The three algorithms
All three start with a base model and a goal: make it behave more like preferred responses. They differ in the training procedure.
PPO (Proximal Policy Optimization)
The classical RLHF algorithm. Two-step:
- Train a reward model on (prompt, chosen, rejected) triples. The reward model scores any response.
- Use PPO to train the policy (the chat model) to maximise reward, while staying close to the original model (KL constraint).
Strengths: well-understood, flexible (can handle complex reward signals), the reference algorithm.
Weaknesses: complex, unstable, requires running 4 models in memory simultaneously (policy, reference, reward, value).

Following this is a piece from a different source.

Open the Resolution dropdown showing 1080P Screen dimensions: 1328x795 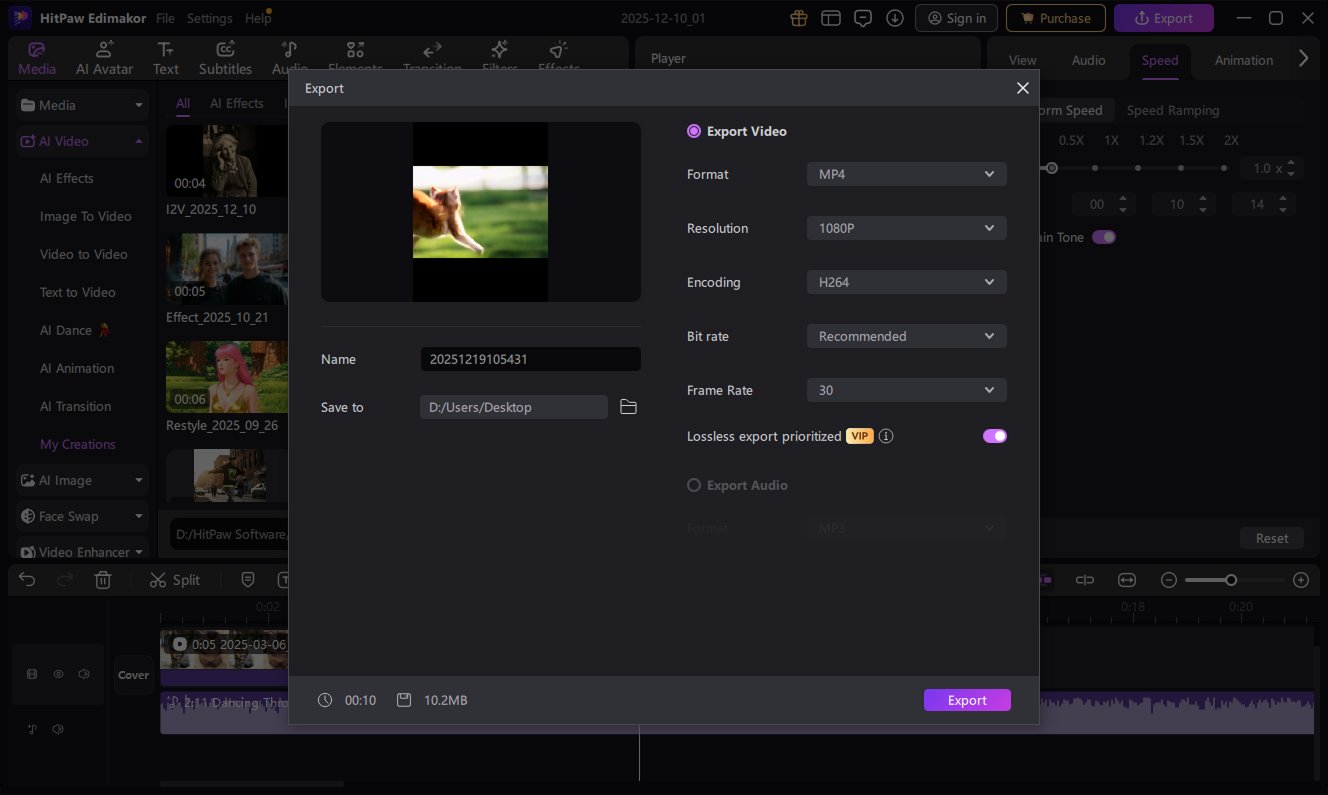click(x=906, y=228)
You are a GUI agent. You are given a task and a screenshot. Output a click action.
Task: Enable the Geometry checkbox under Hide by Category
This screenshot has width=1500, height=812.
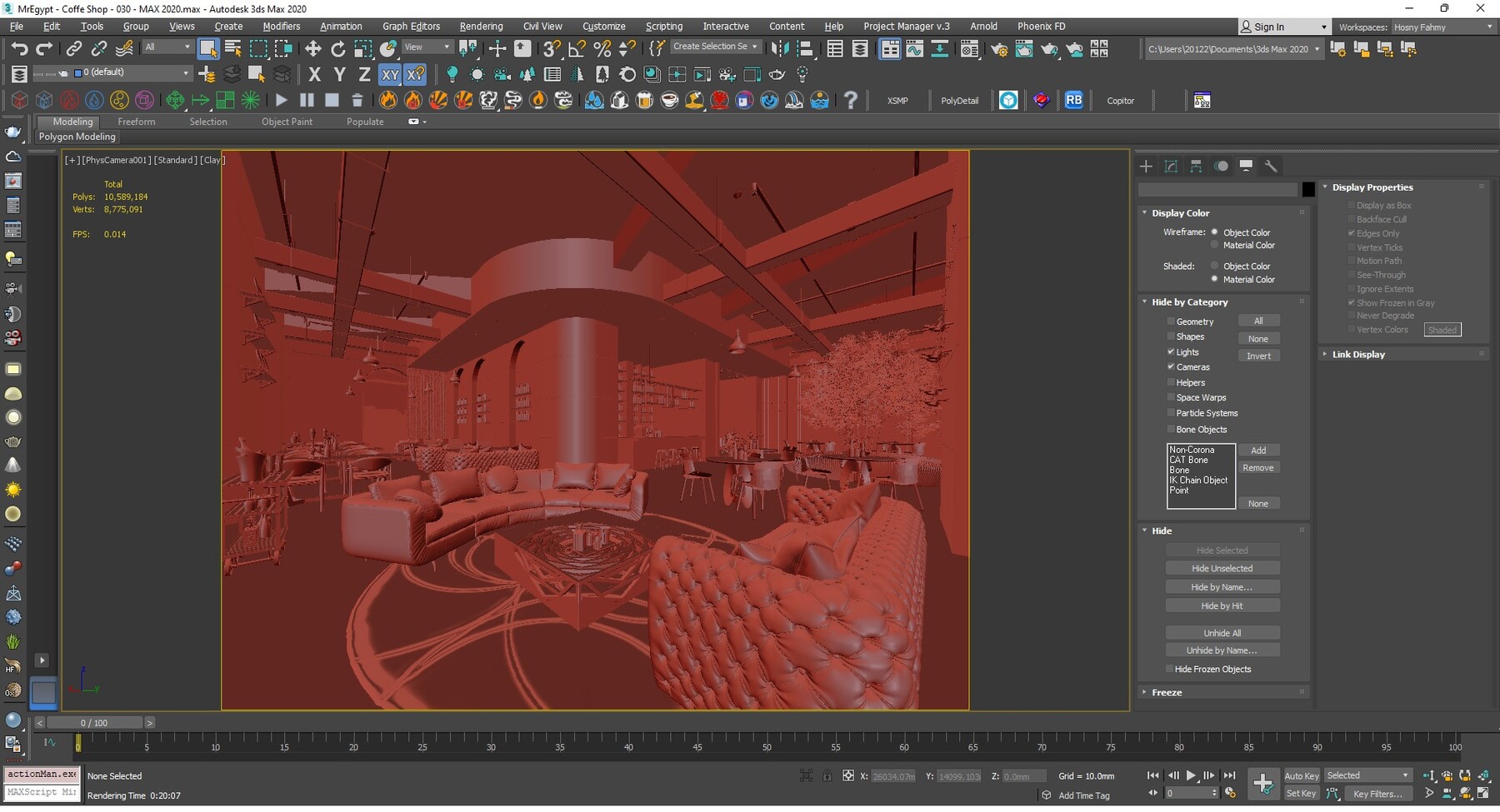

Expensive.
DPO (Direct Preference Optimization)
2023 algorithm that proved you can skip the reward model entirely. DPO derives a closed-form expression that directly optimises the policy from preference data, treating the model itself as an implicit reward function.

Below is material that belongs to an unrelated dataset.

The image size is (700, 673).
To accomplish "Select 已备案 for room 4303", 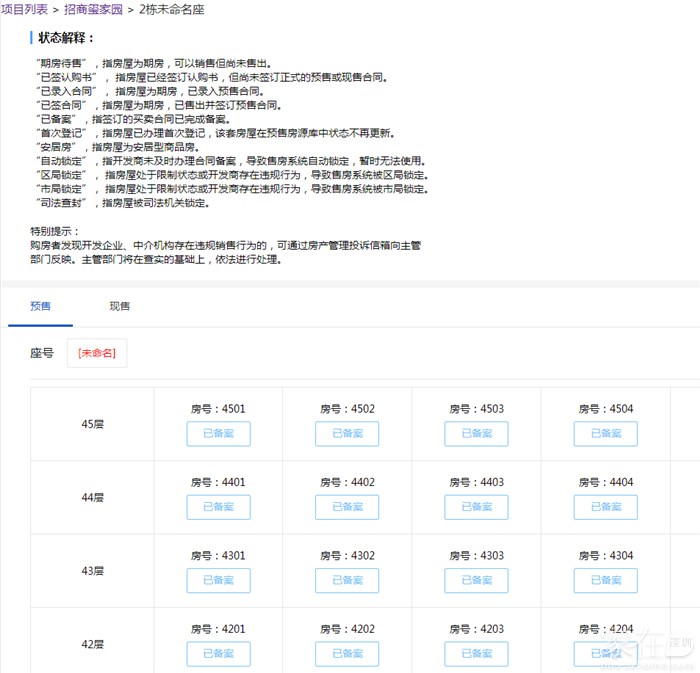I will coord(476,580).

Strengths: simpler than PPO, more stable, fewer models to coordinate, often matches or beats PPO on benchmarks.
Weaknesses: less flexible (can’t easily incorporate non-preference signals), more sensitive to data quality.

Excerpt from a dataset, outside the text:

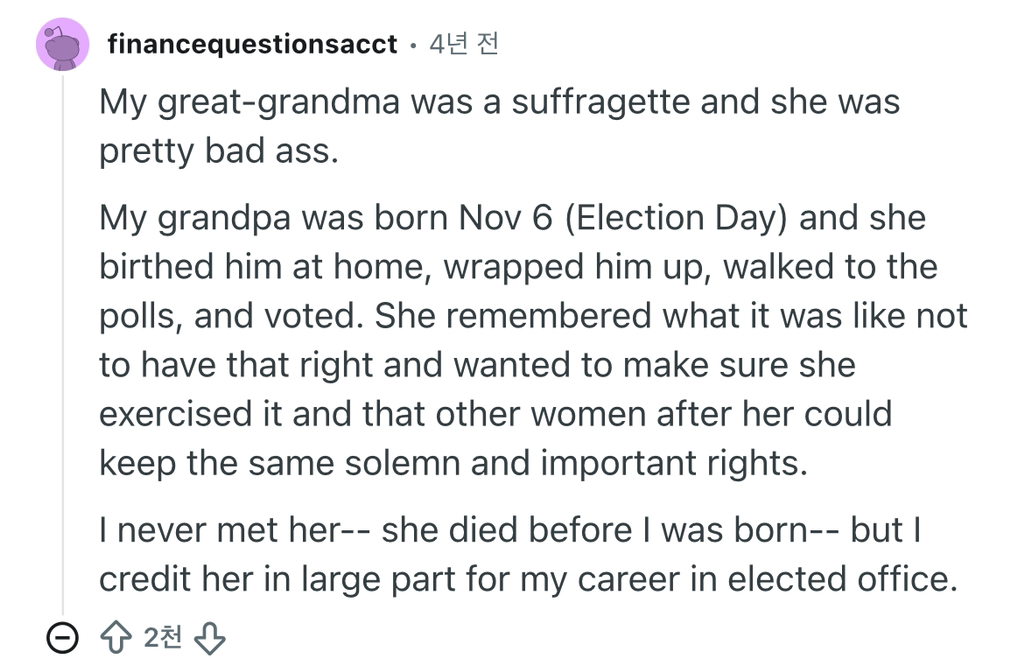Click the text "Nov 6" in the comment
1024x658 pixels.
(x=507, y=219)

DPO has become the default for fine-tuning open-weight models. It’s simpler to set up and almost always works.
SPIN (Self-Play Fine-Tuning)
2024 algorithm. Doesn’t require preference pairs at all. The model plays against itself: a current copy generates responses; the model is trained to distinguish its own current outputs from gold-standard SFT outputs.
Strengths: requires only the SFT dataset (no separate preference data). Iterative: each round improves on the last.
Weaknesses: only matches the SFT data’s ceiling. Can’t teach behaviours that aren’t demonstrated. Less explored in production.
Picking one
- Have preference pairs, want simplicity: DPO. The default.
- Have a complex reward signal (multi-objective, online): PPO. Worth the operational cost.
- Only have SFT data, no preferences: SPIN. Especially good for fine-tuning when you can’t afford preference labelling.
- At frontier scale: hybrid. SFT, then DPO, then targeted RLHF on specific failure modes.
For most teams: DPO is the right starting point in 2025. PPO is for specialised cases. SPIN is interesting but less battle-tested.